Write out the listing below exactly, beginning at its first line and ending with the line that contains "Toggle italic formatting".

· · · · ·

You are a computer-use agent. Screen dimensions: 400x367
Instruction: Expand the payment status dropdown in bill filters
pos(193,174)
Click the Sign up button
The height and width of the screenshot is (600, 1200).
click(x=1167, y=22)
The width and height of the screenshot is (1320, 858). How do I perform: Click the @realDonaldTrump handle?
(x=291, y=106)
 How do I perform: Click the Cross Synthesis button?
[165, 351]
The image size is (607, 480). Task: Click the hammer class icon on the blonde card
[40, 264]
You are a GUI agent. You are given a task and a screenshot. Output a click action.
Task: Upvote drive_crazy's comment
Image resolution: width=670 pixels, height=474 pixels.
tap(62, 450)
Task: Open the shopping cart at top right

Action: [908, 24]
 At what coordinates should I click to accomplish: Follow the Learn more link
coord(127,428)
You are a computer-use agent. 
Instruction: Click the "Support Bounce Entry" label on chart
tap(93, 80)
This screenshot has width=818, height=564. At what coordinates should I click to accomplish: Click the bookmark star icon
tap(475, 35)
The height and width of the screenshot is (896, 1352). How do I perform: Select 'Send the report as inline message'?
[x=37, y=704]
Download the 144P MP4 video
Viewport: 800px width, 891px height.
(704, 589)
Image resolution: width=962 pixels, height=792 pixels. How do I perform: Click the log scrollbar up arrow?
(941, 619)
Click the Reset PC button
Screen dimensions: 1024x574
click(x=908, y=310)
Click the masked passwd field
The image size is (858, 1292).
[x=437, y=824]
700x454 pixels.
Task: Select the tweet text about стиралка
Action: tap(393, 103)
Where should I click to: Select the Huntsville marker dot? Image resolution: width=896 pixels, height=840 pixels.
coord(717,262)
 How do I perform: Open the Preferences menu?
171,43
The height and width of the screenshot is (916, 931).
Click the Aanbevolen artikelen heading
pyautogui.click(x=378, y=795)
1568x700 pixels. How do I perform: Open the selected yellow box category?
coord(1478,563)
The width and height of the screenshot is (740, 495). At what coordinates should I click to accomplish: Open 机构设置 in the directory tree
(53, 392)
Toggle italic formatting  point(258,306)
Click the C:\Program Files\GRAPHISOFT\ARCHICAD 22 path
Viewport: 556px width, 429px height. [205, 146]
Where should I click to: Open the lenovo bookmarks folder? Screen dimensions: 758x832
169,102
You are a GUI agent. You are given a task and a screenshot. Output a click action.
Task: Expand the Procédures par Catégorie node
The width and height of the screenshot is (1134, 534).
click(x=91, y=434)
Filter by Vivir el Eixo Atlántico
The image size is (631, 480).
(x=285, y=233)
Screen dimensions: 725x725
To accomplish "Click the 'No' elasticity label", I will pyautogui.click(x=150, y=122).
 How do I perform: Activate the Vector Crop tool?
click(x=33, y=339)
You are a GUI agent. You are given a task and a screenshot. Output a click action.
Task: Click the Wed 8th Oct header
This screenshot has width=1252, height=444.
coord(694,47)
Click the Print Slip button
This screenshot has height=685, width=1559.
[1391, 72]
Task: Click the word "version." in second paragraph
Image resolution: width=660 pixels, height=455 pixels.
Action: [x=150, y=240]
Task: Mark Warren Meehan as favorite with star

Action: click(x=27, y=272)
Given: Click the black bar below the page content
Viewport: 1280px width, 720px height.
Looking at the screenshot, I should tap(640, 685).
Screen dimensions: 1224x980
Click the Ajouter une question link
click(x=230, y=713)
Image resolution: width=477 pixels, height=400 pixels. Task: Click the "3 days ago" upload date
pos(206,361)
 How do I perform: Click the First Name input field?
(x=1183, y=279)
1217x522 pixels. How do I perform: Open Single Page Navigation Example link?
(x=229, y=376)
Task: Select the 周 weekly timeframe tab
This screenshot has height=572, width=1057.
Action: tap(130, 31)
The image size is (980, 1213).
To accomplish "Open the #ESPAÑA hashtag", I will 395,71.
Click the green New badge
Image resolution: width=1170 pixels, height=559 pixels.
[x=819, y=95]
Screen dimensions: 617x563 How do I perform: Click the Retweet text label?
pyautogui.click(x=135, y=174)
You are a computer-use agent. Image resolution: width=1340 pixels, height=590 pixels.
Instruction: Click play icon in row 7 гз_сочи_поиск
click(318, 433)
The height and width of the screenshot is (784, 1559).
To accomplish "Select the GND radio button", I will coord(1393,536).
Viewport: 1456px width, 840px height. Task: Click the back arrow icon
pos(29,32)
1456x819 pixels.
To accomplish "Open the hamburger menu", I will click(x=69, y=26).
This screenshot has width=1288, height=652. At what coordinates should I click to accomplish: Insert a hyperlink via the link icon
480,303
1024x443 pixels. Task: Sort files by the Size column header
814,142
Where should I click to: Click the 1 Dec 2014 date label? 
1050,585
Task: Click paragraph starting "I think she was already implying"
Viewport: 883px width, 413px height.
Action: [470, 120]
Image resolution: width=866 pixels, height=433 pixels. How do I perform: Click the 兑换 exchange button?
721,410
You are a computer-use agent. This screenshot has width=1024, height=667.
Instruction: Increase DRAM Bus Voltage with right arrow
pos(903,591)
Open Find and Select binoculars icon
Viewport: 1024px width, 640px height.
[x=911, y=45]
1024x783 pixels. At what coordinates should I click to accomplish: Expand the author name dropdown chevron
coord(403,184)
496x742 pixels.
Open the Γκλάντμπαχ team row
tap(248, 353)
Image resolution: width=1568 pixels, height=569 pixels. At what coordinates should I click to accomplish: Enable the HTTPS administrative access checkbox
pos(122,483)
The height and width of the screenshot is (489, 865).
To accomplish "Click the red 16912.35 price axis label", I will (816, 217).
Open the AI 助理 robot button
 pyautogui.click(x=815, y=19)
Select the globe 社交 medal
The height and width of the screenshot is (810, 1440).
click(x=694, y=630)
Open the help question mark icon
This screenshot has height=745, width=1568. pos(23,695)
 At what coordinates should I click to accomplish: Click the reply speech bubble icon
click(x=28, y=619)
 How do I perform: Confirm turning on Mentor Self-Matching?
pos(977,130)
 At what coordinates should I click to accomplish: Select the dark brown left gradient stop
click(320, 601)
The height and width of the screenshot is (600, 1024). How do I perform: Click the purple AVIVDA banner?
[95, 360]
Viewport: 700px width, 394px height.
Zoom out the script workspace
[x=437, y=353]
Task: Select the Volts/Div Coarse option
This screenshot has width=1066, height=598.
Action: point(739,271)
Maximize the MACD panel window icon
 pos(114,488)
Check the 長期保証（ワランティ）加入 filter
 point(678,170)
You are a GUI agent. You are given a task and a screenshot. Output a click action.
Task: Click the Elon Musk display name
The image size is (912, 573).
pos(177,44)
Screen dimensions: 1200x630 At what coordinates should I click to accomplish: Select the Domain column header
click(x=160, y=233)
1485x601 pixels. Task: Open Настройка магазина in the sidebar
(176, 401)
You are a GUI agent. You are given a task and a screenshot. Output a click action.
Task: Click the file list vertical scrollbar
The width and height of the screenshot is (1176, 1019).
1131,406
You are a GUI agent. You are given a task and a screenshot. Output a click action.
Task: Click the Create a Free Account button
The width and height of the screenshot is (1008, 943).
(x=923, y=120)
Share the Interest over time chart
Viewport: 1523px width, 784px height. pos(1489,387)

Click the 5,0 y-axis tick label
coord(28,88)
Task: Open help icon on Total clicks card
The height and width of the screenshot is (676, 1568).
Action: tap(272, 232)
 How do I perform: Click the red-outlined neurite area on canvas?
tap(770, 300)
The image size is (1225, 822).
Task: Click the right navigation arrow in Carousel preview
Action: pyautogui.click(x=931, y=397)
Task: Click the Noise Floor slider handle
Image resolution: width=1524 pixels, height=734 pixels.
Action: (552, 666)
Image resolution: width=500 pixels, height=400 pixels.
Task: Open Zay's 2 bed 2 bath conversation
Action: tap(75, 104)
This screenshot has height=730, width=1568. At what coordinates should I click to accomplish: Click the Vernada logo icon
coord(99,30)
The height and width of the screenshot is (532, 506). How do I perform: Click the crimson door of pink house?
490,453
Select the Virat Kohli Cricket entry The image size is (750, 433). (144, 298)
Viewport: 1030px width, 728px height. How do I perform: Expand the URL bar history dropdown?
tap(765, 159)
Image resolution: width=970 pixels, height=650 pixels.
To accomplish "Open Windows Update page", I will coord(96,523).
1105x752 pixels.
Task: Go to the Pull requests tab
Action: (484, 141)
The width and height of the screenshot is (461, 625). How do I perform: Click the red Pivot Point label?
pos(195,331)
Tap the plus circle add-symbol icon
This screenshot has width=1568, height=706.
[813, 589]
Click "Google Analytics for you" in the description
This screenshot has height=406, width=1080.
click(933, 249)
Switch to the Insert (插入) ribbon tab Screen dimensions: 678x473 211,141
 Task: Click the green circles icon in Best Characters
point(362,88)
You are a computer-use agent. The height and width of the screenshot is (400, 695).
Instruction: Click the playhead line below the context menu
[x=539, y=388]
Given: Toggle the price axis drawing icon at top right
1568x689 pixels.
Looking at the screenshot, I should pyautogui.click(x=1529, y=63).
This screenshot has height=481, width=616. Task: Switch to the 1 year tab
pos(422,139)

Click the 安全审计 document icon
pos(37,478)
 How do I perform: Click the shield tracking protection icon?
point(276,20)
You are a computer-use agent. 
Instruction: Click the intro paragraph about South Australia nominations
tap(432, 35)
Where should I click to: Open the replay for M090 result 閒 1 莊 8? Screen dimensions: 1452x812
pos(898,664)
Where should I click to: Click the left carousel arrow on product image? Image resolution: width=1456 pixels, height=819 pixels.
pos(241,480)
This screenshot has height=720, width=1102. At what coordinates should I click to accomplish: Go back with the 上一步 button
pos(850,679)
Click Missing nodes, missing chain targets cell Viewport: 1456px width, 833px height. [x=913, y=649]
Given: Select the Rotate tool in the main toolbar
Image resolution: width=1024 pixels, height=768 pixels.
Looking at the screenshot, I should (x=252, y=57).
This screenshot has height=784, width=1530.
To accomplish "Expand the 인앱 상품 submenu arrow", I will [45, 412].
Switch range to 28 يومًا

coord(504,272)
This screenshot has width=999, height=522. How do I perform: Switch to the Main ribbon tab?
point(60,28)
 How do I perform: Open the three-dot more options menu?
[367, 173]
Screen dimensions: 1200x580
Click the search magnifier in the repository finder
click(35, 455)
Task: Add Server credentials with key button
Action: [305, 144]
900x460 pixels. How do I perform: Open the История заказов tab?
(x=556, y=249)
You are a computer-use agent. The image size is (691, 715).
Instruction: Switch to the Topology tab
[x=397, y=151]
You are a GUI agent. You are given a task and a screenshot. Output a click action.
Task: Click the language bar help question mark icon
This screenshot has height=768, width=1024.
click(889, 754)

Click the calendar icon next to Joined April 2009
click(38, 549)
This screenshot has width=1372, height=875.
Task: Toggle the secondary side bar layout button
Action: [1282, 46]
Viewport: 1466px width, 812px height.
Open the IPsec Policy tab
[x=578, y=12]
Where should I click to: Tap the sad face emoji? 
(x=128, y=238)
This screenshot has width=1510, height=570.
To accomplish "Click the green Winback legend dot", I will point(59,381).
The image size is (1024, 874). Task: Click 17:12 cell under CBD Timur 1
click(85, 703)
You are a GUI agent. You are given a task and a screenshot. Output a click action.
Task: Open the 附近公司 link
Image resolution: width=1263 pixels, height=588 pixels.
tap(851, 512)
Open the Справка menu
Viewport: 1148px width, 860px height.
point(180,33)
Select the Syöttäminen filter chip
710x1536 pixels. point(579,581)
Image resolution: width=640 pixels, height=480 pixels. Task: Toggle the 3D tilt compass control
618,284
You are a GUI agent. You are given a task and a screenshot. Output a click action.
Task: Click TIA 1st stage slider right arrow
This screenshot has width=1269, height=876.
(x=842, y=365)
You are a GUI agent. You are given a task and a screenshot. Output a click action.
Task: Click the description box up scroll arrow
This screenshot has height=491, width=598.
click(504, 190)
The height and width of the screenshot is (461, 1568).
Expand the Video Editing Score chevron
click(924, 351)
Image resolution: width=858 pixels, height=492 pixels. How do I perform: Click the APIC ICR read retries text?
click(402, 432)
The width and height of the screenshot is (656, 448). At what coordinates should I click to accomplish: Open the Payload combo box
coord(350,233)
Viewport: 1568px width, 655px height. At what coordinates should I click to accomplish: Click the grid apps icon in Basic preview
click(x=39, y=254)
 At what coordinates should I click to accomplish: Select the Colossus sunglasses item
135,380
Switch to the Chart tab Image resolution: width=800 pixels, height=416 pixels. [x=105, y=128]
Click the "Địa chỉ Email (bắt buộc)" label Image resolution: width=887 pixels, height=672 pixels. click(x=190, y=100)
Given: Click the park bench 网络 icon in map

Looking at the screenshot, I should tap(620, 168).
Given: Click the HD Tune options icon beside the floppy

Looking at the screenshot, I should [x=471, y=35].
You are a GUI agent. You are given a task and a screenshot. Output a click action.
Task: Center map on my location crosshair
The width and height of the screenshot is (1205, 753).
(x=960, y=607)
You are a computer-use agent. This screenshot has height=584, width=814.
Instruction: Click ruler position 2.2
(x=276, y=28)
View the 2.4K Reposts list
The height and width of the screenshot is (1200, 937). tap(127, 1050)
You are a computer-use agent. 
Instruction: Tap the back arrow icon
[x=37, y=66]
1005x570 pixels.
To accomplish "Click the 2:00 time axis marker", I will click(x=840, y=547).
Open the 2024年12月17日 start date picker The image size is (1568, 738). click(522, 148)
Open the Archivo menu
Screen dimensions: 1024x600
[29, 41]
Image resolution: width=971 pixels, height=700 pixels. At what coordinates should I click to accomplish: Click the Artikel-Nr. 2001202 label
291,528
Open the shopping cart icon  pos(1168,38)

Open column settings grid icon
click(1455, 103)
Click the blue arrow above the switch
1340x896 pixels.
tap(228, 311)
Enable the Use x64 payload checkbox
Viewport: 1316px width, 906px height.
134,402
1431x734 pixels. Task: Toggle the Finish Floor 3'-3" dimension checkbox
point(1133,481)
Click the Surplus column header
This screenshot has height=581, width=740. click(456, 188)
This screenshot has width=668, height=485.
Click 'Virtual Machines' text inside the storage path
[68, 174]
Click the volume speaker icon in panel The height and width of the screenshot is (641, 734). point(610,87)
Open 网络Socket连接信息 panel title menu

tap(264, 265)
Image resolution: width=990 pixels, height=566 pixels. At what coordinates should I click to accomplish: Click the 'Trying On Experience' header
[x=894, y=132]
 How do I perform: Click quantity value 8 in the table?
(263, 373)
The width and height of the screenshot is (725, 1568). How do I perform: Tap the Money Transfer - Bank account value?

· · · · ·

▶ Response:
You are a computer-use agent. Screen dimensions: 400x367
Instruction: Expand the payment status dropdown in bill filters
pos(193,174)
Click the Sign up button
The height and width of the screenshot is (600, 1200).
click(x=1167, y=22)
The width and height of the screenshot is (1320, 858). How do I perform: Click the @realDonaldTrump handle?
(x=291, y=106)
 How do I perform: Click the Cross Synthesis button?
[165, 351]
The image size is (607, 480). Task: Click the hammer class icon on the blonde card
[40, 264]
You are a GUI agent. You are given a task and a screenshot. Output a click action.
Task: Upvote drive_crazy's comment
Image resolution: width=670 pixels, height=474 pixels.
tap(62, 450)
Task: Open the shopping cart at top right

Action: [908, 24]
 At what coordinates should I click to accomplish: Follow the Learn more link
coord(127,428)
You are a computer-use agent. 
Instruction: Click the "Support Bounce Entry" label on chart
tap(93, 80)
This screenshot has width=818, height=564. At what coordinates should I click to accomplish: Click the bookmark star icon
tap(475, 35)
The height and width of the screenshot is (896, 1352). How do I perform: Select 'Send the report as inline message'?
[x=37, y=704]
Download the 144P MP4 video
Viewport: 800px width, 891px height.
(704, 589)
Image resolution: width=962 pixels, height=792 pixels. How do I perform: Click the log scrollbar up arrow?
(941, 619)
Click the Reset PC button
Screen dimensions: 1024x574
click(x=908, y=310)
Click the masked passwd field
The image size is (858, 1292).
[x=437, y=824]
700x454 pixels.
Task: Select the tweet text about стиралка
Action: tap(393, 103)
Where should I click to: Select the Huntsville marker dot? Image resolution: width=896 pixels, height=840 pixels.
coord(717,262)
 How do I perform: Open the Preferences menu?
171,43
The height and width of the screenshot is (916, 931).
Click the Aanbevolen artikelen heading
pyautogui.click(x=378, y=795)
1568x700 pixels. How do I perform: Open the selected yellow box category?
coord(1478,563)
The width and height of the screenshot is (740, 495). At what coordinates should I click to accomplish: Open 机构设置 in the directory tree
(53, 392)
Toggle italic formatting  point(258,306)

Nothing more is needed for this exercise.